Categories: Opinion

The Spirit of a Dying Year

Hope O’Rukevbe Eghagha


Hope O’Rukevbe Eghagha

There is a sense in which we believe that an outgoing year actually dies. It ends. It quits the stage and goes into oblivion. It can only be a reference material thenceforth. It does not exist anywhere, at least not in the physical sense. It can only exist in our memory, individual or collective. There are usually all kinds of ceremonies to mark the end of the year. Some spend the last night in worship, so that they may enter the new year with a spirit-filled body. Yet some others spend the last day of a dying year in merriment, sharing drinks and food with friends. But does a year, made up of three hundred and sixty-five days, have a life? The truth is that a year does not know that it is a year just as a lion does not know it’s a lion, just as a river does not know its name. It has no mind. No control. It is just there, fixed as a timeline in our consciousness. We as mortals have no control over it. It has no control over us. It does not determine what happens. It therefore means that a year does not breathe and eat as we do. Does a year have a life of its own? Certainly not. A year has life only in our minds. That is, in a metaphorical sense.

We associate certain issues, good or bad, with a year. We are known to say ‘Let this year just go jor’, or, ‘Last year was hell’ perhaps because of a sad, bad experience.
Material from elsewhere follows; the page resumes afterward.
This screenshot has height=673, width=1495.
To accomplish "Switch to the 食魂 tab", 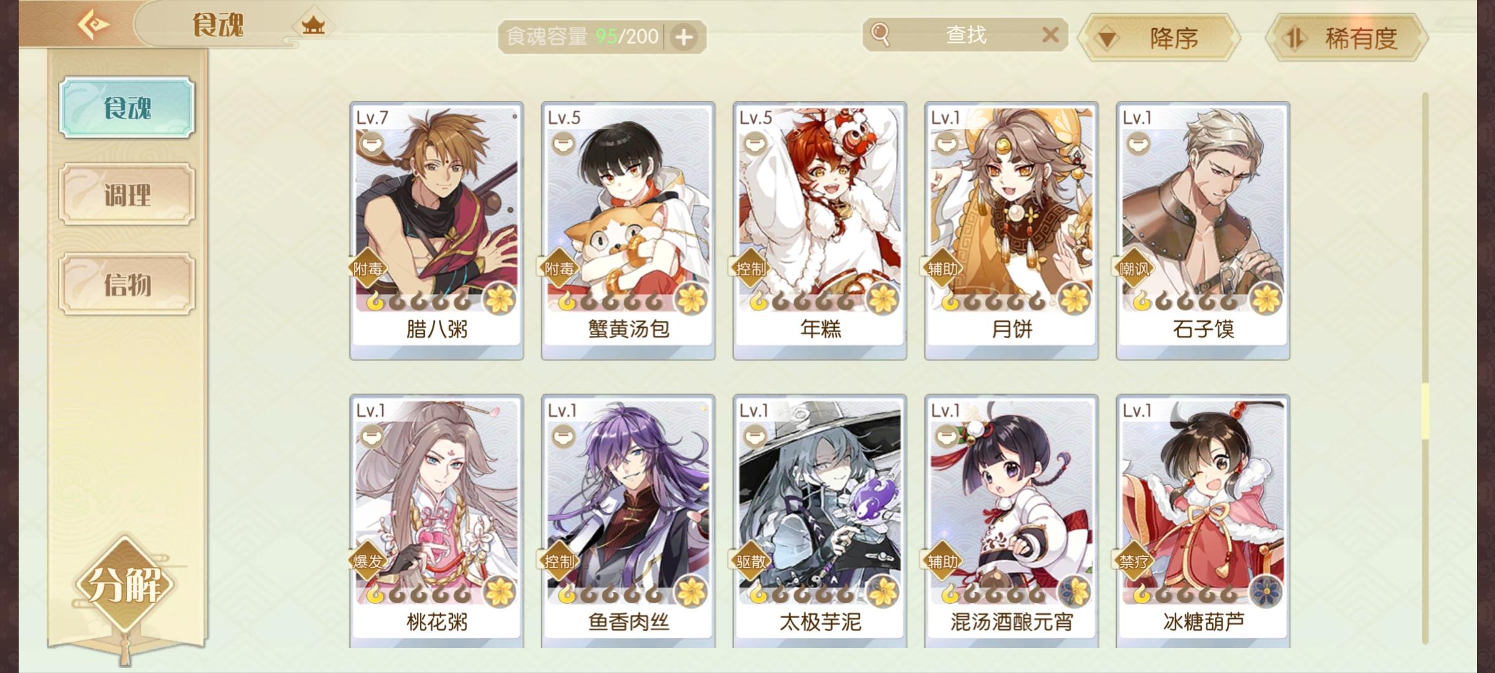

There is the subtext that the year is a carrier of evil. But of course, a year that was terrible to one person may be different in the eyes and feelings of another. Sometimes, a year could be bad for a country or a people because of shared values and shared experiences. For example, a year in which a dictator bared his fangs and fed crocodiles with human flesh could be bad for the people at the receiving end. A year in which inflation hit the roof or a national flood claimed lives could be ‘universal’ by reason of the scope of the disaster. A year, or recalling the events of a particular year, evokes memories. Whoever recalls the year in which MKO Abiola died with pleasant memories for the nation? Or the year in which June 12 was annulled or the year the Nigerian Army first seized power and slaughtered high-ranking officers, or the year when the civil war broke out and genocide was committed against some ethnic groups?
While growing up, we had some neighbours who would promptly enter the bathroom just before 12midnight to wash away the dirt of the outgoing year. Indeed, the chiming of the clock at 12midnight would meet them in the bathroom. They would then emerge as new persons in the new year. Now, does filth on the body know time and place? As earlier observed, some would rather be caught inside a cathedral praying their way into the new year. The picture conveyed by the word ‘crossover’ is very poignant. It suggests crossing from one time in space into another.

I know a couple of persons who enter the church building only on the eve of the new year or when there is a wedding. So, for them, staying inside a cathedral on the last day of the dying year into the first day of the of the new year gives them some comfort.

It is a thing of the mind, this spirit of a new year! That is why sometimes the body enters the new year, but the mind remains locked in the calamitous events of the previous or dying year. So, for such a person, the year does not die. It passes in a calendar sense.

But in the sense of the spirit, it remains, deeply etched as a result of a particular event. For me, 2012 passed gradually but my kidnap experience lingered beyond that year, the year I started a new life. Well, does this reduce the importance of entering the new year with a supposedly new body? Perhaps I should also ask whether a last hour really purifies the body or the mind! It is not the new year that matters; it is the spirit with which one enters a new year.

For a nation, leadership is crucial to how we experience the year, its beginning and its conclusion. This is because policy implementation affects our daily routines. Inflation is friend to nobody, rich or poor. The year in which the poverty index shows a drop in the number of people who have access to basic necessities will not be pleasant. In 1983, some items became essential commodities in Nigeria. People queued up to buy them because of a drastic government policy. In 2019, rice became an essential commodity. A ban on rice importation was put in place. We were consuming too much foreign rice and enriching other economies. Indeed, after the ban, some nations came to negotiate with Nigeria. They had been producing rice mainly for the Nigerian market. So, the government banned rice importation. The cost of rice shot up. Local rice also became scarce. But as the year ends, that staple item rice, on family menus, is no longer available and affordable as it was in 2018.

2019 will soon enter the history book. Some people have died within the year. Some are likely to die before the last day of the year. Indeed, some will die on the very last day of the year. What matters is what we have done with the time which we were given in the course of the year. No matter what we say or do, a year is only meaningful if we commit something to it and make a difference in our lives and the lives of people around us. So, as we bid good bye to 2019 and welcome 2020, let us remember that in the next twelve months we are likely to repeat the exercise which marked the end of 2019, that is, if we are privileged to maintain our space in the world till the death of the year.